▶ [What is required]:
Copy out the material from its first line through the line containing "Action: pos(625,158)", requests included, and shift every coordinate in the answers by adding 72 to it.

▶ [Available records]:
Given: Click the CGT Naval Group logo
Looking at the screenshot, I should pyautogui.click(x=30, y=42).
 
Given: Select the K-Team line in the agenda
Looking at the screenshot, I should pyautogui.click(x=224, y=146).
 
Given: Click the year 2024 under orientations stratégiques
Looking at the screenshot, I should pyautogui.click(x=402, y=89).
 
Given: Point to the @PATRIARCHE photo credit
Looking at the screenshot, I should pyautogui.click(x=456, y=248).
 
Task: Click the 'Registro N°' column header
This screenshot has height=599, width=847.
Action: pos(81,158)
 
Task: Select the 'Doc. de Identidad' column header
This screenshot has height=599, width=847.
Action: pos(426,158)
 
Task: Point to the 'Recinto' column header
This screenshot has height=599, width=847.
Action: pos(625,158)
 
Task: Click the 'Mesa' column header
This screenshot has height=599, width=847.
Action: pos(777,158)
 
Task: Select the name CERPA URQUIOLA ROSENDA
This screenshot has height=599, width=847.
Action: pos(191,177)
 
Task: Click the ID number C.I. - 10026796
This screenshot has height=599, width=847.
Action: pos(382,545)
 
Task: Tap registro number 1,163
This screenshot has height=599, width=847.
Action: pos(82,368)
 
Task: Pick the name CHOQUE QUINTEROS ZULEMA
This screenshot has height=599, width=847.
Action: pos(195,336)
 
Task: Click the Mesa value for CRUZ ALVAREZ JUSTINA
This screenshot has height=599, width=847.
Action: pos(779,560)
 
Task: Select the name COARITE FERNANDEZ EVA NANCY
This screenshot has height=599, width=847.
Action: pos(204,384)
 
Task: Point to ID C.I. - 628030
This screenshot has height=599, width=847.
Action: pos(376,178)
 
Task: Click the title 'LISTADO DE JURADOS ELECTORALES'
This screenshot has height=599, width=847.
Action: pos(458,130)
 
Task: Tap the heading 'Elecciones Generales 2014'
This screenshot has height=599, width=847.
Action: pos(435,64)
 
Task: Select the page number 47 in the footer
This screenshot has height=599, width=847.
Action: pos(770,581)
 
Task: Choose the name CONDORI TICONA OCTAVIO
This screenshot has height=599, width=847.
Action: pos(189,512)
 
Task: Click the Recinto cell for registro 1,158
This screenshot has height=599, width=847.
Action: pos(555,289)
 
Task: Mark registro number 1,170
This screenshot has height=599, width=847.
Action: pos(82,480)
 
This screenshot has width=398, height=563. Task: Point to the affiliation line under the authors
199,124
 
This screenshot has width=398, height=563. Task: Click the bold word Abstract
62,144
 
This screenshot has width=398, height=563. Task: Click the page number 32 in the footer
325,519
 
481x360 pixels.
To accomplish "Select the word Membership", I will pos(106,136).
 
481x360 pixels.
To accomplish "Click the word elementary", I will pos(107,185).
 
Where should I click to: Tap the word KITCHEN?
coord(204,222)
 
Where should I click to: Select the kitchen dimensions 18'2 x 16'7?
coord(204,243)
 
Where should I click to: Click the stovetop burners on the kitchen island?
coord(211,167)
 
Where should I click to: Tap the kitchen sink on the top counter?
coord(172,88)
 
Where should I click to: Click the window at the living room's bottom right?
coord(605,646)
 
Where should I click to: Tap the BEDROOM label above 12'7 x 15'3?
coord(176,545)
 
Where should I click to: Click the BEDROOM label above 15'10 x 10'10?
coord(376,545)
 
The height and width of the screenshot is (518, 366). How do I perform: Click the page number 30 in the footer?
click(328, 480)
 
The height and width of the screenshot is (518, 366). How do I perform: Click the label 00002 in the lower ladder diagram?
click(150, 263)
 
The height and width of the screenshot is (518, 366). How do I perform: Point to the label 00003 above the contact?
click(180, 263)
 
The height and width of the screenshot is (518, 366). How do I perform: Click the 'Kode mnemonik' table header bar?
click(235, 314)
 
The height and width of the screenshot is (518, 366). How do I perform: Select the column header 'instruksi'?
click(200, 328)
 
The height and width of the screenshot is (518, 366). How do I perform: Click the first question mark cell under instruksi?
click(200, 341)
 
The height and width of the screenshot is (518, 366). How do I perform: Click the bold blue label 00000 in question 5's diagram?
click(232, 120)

▶ [Written reply]:
Given: Click the CGT Naval Group logo
Looking at the screenshot, I should pyautogui.click(x=102, y=114).
 
Given: Select the K-Team line in the agenda
Looking at the screenshot, I should pyautogui.click(x=296, y=218).
 
Given: Click the year 2024 under orientations stratégiques
Looking at the screenshot, I should pyautogui.click(x=474, y=161).
 
Given: Point to the @PATRIARCHE photo credit
Looking at the screenshot, I should pyautogui.click(x=528, y=320).
 
Task: Click the 'Registro N°' column header
This screenshot has height=599, width=847.
Action: pos(153,230)
 
Task: Select the 'Doc. de Identidad' column header
This screenshot has height=599, width=847.
Action: pos(498,230)
 
Task: Point to the 'Recinto' column header
This screenshot has height=599, width=847.
Action: pos(697,230)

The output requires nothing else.